12. M. W... critique l'injonction de soins ordonnée contre lui, soutenant qu'il n'est pas établi par expertise médicale qu'il est susceptible de faire l'objet d'un traitement.

13. Cependant, contrairement à ce que soutient le demandeur, la cour d'assises n'était pas tenue par les conclusions du rapport d'expertise médicale figurant au dossier.

14. Le moyen ne peut donc être admis.

Sur le troisième moyen

Enoncé du moyen

15. Le moyen est pris de la violation des articles 8 de la Déclaration des droits de l'homme et du citoyen de 1789, 130-1 et 132-1 du code pénal, 362 du code de procédure pénale.

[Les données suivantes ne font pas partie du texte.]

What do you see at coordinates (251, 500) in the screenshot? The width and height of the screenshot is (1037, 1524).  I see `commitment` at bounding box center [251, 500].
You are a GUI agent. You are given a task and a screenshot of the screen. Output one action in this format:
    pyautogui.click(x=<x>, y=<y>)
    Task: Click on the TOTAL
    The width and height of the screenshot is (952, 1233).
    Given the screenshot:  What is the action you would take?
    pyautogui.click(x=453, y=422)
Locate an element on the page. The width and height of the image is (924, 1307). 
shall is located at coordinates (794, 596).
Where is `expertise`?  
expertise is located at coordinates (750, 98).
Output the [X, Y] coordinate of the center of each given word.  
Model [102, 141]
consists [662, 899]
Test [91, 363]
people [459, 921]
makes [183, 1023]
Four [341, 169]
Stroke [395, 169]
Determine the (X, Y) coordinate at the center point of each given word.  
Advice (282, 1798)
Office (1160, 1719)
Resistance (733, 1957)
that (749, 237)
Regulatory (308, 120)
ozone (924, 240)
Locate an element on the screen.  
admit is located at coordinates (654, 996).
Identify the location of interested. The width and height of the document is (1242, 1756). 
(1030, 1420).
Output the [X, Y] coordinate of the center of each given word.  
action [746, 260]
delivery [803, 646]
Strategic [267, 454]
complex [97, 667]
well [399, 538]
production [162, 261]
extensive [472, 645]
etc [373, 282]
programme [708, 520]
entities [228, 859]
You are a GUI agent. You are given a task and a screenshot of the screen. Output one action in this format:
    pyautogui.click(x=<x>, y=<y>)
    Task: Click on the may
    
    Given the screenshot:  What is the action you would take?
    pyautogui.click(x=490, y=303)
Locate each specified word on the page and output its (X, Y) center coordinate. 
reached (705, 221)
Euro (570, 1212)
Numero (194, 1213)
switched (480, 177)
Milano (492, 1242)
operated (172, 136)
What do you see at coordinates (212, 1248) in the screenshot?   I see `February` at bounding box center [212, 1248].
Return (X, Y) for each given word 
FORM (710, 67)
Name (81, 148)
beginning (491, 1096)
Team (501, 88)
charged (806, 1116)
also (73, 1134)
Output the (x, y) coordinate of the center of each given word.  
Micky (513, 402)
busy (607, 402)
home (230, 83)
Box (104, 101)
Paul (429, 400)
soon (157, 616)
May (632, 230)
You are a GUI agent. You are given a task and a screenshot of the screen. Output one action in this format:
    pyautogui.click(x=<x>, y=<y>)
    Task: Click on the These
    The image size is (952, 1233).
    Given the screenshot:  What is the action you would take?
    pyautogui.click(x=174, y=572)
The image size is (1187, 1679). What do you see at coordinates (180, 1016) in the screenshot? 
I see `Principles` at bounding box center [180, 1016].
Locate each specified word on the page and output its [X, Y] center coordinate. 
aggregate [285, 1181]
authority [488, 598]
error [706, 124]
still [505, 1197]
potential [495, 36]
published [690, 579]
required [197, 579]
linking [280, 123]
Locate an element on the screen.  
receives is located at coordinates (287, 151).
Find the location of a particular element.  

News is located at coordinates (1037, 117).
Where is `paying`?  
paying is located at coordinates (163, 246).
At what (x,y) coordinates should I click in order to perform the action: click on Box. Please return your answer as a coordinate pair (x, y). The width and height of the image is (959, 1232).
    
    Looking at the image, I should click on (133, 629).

16. Le moyen critique l'arrêt attaqué en ce que la cour d'assises a condamné l'accusé à la peine de sept ans d'emprisonnement ainsi qu'à un suivi socio-judiciaire pendant une durée de cinq ans et fixé à trois ans la durée maximum de la peine d'emprisonnement encourue en cas d'inobservation des obligations imposées dans le cadre de cette mesure alors que « selon la décision du Conseil constitutionnel n° 2017-694 QPC du 2 mars 2018, le principe d'individualisation des peines qui découle de l'article 8 de la déclaration des droits de l'homme et du citoyen implique la motivation des jugements et arrêts de condamnation, pour la culpabilité comme pour la peine ; que cette obligation vaut pour tout procès ouvert aux assises après la date de publication de cette décision ; que la gravité des faits, la personnalité de leur auteur et sa situation personnelle figurent au nombre des principaux éléments devant guider le choix de la peine et figurer dans la motivation ainsi que, en cas d'emprisonnement sans sursis, le caractère manifestement inadéquat de toute autre sanction ; que le procès s'est ouvert en l'espèce le 18 juin 2018 et que la motivation précitée ne satisfait pas à ces exigences ».

Réponse au moyen

17. M. W... a été condamné à la peine de sept ans d'emprisonnement et à celle de cinq ans de suivi socio-judiciaire avec injonction de soins. Pour justifier ces peines, la cour d'assises a retenu, d'une part, la gravité des faits, s'agissant d'un viol, d'autre part, une personnalité marquée par une absence d'introspection.

18. Ces motifs exposent les principaux éléments ayant convaincu la cour d'assises dans le choix de la peine, conformément aux exigences énoncées par le Conseil constitutionnel, dans sa décision n° 2017-694 QPC du 2 mars 2018.

19. Le moyen n'est donc pas fondé.

20. De plus, aucun moyen n'est produit contre l'arrêt civil, la procédure est régulière et la peine a été légalement appliquée aux faits déclarés constants par la cour et le jury.

PAR CES MOTIFS, la Cour :

REJETTE le pourvoi.

- Président : M. Soulard - Rapporteur : M. de Larosière de Champfeu - Avocat général : M. Bonnet - Avocat(s) : SCP Waquet, Farge et Hazan -

Textes visés :

Article 131-36-4 du code pénal.

Rapprochement(s) :

Concernant l'hypothèse où le visa, dans l'arrêt de condamnation, des articles 131-36-1 à 131-36-8 du code pénal suffit à établir que, conformément aux prescriptions de ces textes, l'obligation de soins a été imposée au vue d'une expertise médicale, à rapprocher : Crim., 16 mars 2005, pourvoi n° 04-81.328, Bull. crim. 2005, n° 95 (rejet).